**TASK TO COMPLETE:** The response must consist of the lines below from the one with "The height and width of the screenshot is (606, 709)." through the one with "Task: Click the green legend marker dot", exactly as they appear and with both ends kept.

(GIVEN INFORMATION begins)

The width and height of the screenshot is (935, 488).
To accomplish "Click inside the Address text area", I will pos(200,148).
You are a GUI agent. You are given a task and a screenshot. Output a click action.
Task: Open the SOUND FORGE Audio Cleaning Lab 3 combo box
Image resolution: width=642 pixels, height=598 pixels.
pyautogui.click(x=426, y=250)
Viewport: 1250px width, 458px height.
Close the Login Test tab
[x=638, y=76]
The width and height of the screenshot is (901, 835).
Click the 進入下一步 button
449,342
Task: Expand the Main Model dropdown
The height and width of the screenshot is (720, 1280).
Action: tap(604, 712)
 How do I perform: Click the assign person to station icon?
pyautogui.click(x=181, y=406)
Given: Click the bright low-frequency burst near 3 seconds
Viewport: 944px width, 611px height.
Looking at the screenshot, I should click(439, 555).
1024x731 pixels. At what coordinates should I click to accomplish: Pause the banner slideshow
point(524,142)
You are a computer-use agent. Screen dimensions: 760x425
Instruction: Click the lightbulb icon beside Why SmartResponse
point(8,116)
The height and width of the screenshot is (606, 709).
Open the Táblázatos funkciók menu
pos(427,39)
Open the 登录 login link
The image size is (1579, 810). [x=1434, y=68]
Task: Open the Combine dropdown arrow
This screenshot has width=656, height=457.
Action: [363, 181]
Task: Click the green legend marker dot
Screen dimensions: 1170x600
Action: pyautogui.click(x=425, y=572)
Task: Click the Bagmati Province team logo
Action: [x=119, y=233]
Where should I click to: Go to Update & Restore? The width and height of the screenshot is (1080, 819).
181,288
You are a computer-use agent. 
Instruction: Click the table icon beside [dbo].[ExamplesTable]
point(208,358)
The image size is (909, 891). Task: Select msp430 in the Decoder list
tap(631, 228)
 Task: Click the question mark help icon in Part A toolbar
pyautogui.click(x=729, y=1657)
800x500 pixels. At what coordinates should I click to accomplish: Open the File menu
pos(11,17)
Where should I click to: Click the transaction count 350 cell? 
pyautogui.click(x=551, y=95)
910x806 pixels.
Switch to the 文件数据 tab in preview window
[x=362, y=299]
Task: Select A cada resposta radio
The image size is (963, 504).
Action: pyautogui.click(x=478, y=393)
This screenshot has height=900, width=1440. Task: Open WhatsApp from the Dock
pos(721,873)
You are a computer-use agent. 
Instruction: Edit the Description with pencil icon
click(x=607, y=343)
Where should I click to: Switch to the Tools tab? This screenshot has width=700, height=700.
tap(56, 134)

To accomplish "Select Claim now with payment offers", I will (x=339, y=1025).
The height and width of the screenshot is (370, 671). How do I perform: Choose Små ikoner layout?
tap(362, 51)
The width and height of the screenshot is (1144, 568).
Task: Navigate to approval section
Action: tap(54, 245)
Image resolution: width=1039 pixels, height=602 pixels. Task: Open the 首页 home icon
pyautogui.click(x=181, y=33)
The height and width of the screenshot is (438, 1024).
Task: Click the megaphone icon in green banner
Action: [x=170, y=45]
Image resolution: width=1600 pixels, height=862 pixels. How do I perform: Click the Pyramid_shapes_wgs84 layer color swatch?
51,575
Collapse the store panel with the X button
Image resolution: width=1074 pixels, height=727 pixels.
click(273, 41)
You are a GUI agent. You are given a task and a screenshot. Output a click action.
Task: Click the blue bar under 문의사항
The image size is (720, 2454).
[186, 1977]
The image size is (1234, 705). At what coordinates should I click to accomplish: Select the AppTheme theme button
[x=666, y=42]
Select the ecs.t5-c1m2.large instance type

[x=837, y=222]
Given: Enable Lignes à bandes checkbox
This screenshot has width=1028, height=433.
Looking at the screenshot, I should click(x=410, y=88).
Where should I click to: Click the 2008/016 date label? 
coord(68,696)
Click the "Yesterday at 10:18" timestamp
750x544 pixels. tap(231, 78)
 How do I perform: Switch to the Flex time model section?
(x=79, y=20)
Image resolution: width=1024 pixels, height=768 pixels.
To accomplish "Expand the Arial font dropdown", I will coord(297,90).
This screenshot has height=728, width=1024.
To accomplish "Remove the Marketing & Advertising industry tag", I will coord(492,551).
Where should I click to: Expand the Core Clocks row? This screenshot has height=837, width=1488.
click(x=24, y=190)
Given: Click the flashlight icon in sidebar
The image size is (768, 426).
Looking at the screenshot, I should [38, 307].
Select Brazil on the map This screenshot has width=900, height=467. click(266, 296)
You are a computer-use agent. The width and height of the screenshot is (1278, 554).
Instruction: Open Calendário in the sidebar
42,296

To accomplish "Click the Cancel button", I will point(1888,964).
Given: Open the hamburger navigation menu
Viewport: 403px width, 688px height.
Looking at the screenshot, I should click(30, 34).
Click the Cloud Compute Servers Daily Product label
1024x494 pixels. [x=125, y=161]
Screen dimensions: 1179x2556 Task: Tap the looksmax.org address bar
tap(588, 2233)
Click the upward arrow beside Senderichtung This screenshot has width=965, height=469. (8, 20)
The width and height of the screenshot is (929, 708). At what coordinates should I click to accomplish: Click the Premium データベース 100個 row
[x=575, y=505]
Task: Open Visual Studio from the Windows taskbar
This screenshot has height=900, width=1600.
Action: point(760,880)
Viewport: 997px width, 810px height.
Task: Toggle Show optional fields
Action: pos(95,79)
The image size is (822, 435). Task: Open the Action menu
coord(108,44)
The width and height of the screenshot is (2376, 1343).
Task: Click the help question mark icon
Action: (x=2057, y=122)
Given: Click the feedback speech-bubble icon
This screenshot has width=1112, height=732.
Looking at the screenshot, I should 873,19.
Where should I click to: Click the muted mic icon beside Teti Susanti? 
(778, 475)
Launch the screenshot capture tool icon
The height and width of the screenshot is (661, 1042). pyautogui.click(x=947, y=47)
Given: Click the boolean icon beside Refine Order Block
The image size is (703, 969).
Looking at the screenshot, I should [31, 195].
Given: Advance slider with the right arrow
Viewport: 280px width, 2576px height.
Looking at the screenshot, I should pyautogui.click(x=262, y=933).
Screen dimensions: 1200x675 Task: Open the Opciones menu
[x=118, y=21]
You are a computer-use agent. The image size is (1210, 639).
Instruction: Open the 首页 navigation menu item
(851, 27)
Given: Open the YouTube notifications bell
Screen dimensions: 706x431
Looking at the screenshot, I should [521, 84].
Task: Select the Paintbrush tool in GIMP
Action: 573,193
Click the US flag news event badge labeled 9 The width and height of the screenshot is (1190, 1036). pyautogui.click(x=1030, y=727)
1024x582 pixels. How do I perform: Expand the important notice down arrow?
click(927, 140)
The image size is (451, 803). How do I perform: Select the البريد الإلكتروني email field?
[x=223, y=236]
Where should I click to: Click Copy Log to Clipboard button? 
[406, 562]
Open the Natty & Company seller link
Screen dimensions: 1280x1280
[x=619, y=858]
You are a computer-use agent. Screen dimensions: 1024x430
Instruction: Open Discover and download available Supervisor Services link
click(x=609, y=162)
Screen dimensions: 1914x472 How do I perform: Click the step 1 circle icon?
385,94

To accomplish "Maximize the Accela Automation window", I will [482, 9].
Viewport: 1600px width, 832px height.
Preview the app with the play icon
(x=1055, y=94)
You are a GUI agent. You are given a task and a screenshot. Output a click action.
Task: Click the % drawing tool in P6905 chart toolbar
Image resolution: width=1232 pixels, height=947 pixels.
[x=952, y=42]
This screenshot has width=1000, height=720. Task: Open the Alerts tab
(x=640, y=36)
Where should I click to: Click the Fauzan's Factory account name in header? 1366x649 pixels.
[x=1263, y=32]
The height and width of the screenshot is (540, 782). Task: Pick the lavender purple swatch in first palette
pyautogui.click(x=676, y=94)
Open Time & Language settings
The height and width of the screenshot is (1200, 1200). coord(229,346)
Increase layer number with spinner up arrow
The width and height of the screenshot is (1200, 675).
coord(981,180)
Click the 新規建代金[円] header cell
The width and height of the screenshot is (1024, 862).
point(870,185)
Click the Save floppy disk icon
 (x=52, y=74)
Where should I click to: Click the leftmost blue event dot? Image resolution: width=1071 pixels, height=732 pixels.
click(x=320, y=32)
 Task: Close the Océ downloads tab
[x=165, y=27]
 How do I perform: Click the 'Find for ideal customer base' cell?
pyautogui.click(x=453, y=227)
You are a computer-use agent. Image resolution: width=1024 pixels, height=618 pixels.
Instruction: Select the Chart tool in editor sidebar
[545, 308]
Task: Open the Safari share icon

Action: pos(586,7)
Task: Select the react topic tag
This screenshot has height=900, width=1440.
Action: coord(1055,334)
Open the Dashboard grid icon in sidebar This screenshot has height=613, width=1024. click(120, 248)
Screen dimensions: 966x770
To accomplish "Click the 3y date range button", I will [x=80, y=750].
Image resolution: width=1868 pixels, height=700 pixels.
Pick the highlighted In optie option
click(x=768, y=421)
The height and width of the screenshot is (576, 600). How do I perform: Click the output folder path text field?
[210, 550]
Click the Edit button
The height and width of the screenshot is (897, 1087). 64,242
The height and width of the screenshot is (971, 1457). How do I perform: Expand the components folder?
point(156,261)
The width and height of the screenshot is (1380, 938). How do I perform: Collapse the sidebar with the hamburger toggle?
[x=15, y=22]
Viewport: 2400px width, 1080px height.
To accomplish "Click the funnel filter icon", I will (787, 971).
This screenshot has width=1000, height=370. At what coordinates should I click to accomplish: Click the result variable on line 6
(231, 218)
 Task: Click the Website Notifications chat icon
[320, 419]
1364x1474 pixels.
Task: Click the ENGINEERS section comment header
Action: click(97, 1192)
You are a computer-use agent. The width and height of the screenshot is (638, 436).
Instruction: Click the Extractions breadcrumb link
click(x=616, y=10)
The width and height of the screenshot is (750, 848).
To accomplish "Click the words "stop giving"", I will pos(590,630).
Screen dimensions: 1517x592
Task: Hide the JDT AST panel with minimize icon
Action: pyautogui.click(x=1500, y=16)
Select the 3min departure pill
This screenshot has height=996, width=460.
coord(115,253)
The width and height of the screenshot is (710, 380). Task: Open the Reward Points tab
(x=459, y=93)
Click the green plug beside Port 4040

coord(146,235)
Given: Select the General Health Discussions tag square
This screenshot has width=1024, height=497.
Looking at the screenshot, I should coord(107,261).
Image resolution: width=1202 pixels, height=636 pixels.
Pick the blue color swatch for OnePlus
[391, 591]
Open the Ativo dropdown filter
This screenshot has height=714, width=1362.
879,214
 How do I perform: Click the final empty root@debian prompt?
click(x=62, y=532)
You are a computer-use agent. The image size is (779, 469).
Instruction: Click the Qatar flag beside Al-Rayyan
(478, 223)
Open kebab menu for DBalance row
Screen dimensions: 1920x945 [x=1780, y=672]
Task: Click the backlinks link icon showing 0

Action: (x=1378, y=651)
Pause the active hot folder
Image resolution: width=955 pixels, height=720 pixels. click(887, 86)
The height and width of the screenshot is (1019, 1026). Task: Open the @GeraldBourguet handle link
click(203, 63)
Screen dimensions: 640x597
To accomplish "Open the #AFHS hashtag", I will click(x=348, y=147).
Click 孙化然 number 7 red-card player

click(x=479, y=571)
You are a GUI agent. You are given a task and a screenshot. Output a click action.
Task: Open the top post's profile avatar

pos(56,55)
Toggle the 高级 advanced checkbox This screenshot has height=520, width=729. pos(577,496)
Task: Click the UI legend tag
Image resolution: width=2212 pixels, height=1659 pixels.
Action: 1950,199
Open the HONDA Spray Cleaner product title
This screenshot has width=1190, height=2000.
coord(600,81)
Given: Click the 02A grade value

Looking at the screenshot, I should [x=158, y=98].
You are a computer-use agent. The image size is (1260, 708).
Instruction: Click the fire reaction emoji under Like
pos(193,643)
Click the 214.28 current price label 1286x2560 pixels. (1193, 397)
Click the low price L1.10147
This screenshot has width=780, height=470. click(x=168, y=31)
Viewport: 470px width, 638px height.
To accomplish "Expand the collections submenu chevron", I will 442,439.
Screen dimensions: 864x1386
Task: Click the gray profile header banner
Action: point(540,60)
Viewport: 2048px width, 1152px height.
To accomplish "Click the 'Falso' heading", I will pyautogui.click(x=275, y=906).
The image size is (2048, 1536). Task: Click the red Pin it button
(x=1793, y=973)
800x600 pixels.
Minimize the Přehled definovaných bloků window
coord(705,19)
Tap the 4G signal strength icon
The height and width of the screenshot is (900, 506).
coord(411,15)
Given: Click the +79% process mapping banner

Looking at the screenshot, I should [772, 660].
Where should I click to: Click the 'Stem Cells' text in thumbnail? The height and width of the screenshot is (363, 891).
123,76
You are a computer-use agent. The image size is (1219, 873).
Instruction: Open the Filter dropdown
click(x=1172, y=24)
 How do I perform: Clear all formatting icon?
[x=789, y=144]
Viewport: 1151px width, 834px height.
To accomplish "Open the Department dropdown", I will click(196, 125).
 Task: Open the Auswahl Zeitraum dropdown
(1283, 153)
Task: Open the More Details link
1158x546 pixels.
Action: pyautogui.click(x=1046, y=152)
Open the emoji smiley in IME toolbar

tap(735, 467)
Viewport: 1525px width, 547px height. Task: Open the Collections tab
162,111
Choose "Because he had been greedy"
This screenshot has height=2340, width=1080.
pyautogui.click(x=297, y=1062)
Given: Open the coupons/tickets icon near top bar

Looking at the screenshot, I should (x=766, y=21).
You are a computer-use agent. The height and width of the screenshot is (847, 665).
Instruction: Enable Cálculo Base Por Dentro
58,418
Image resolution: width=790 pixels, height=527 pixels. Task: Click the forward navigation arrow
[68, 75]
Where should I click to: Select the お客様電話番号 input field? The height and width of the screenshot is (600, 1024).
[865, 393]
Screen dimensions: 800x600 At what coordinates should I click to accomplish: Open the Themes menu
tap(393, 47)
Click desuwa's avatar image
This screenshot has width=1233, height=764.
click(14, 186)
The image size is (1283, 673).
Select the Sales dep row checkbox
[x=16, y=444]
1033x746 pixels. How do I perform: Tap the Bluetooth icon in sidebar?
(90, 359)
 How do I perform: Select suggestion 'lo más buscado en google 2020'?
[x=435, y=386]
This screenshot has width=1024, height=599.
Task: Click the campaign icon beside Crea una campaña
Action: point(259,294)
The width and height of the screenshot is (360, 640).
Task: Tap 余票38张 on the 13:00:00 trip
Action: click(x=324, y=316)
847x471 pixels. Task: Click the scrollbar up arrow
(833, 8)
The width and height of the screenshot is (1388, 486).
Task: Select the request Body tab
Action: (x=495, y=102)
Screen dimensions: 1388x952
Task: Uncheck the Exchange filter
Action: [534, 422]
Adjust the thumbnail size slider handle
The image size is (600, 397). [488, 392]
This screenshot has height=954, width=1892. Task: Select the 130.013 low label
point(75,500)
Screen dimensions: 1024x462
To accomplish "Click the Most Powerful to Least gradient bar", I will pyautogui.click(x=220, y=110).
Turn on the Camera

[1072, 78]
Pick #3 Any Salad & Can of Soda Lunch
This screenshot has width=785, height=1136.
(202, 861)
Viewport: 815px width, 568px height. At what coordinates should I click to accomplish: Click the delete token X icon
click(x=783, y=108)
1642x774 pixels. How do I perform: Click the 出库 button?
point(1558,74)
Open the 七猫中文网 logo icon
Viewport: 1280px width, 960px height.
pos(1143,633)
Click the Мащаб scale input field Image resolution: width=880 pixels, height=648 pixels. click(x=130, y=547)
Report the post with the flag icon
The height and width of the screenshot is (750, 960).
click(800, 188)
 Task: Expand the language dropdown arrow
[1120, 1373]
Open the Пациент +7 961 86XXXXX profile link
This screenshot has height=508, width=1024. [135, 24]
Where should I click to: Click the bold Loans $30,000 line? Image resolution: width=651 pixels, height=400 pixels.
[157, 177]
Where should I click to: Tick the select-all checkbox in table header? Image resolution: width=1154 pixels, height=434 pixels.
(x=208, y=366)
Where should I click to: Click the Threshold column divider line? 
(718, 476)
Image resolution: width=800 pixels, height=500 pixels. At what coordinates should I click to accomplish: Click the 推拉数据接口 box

(GIVEN INFORMATION ends)

**RESULT OF THIS EXERCISE:**
The height and width of the screenshot is (606, 709).
Open the Táblázatos funkciók menu
pos(427,39)
Open the 登录 login link
The image size is (1579, 810). [x=1434, y=68]
Task: Open the Combine dropdown arrow
This screenshot has width=656, height=457.
Action: [363, 181]
Task: Click the green legend marker dot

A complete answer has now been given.